## [DO THIS]
Output each line of the records below as one string in a JSON list, skipping blank lines and omitting the pictures.

Word and element location data:
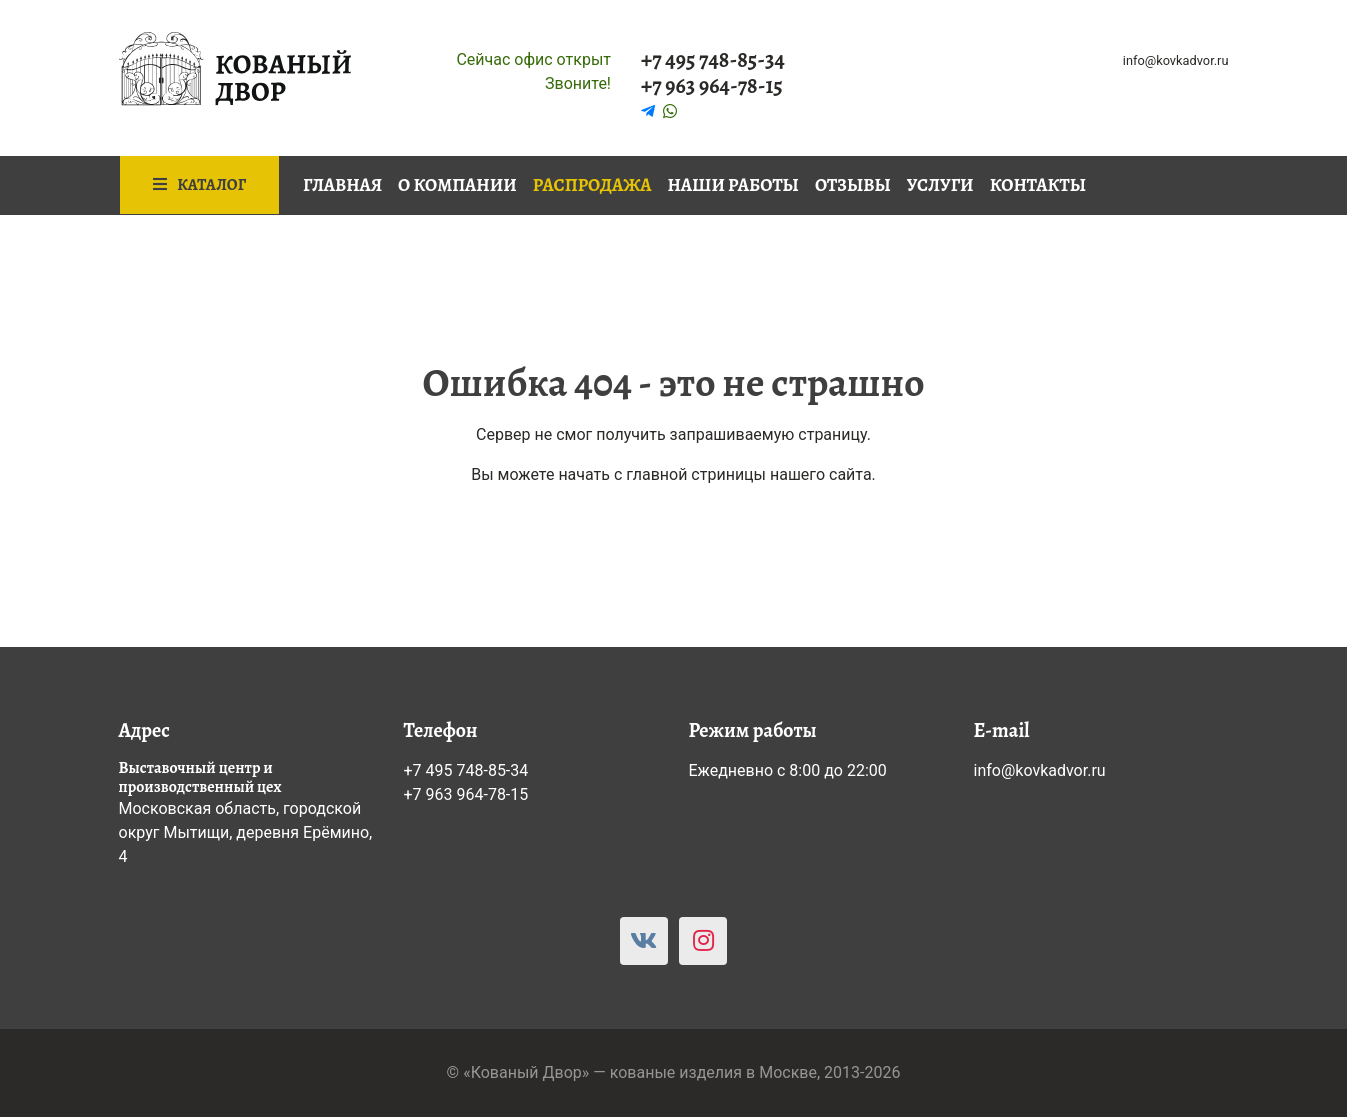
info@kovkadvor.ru (1176, 60)
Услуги (940, 185)
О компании (457, 185)
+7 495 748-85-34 (713, 60)
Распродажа (592, 185)
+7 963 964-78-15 (712, 86)
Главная (342, 185)
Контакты (1038, 185)
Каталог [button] (200, 185)
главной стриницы (696, 474)
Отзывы (853, 185)
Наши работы (733, 185)
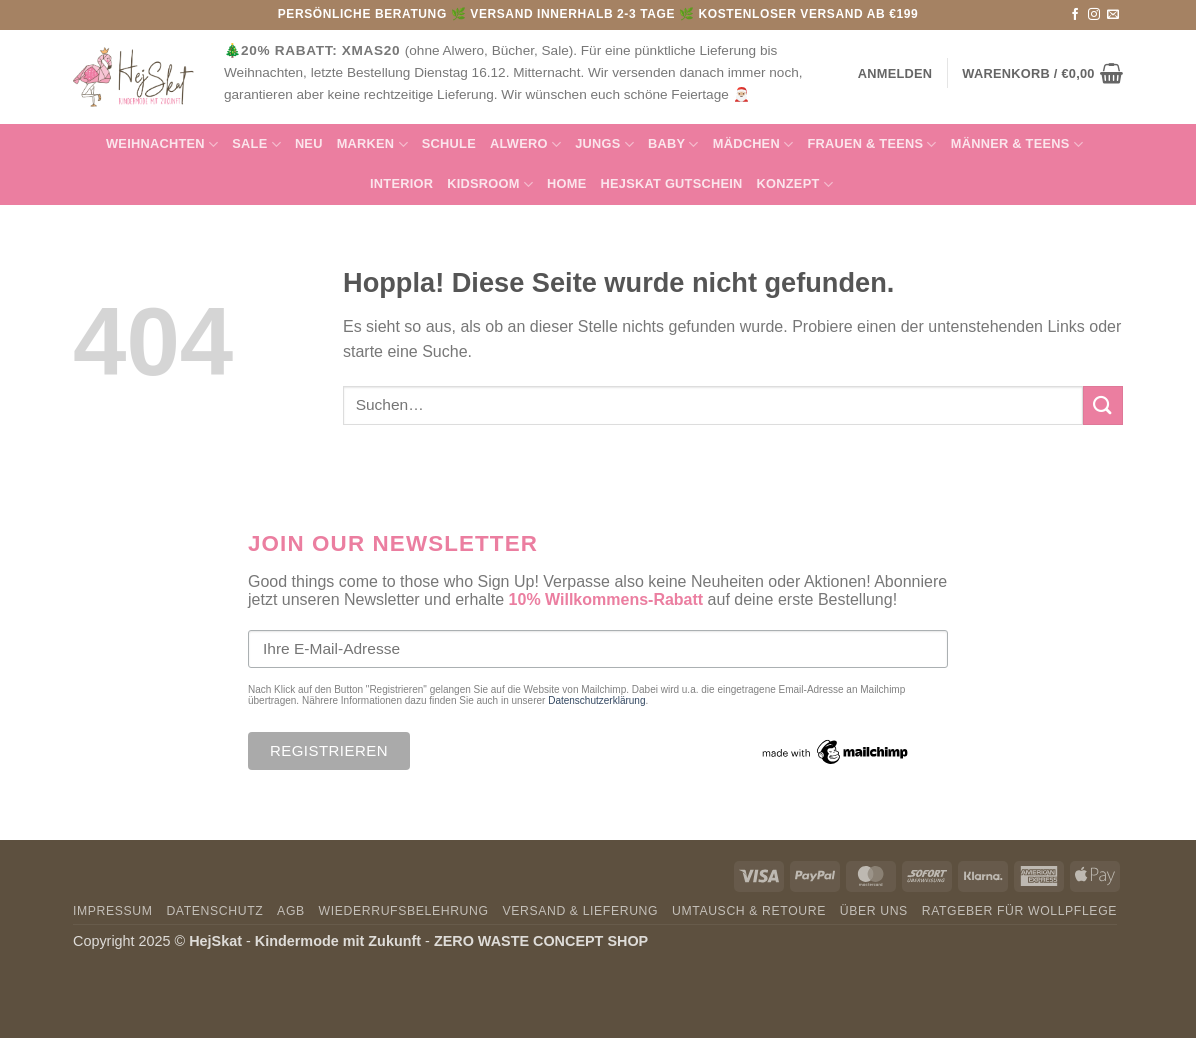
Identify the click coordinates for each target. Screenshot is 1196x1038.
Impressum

## [RESPONSE]
[
  "info@kovkadvor.ru (1176, 60)",
  "Услуги (940, 185)",
  "О компании (457, 185)",
  "+7 495 748-85-34 (713, 60)",
  "Распродажа (592, 185)",
  "+7 963 964-78-15 (712, 86)",
  "Главная (342, 185)",
  "Контакты (1038, 185)",
  "Каталог [button] (200, 185)",
  "главной стриницы (696, 474)",
  "Отзывы (853, 185)",
  "Наши работы (733, 185)",
  "Identify the click coordinates for each target. Screenshot is 1196x1038.",
  "Impressum"
]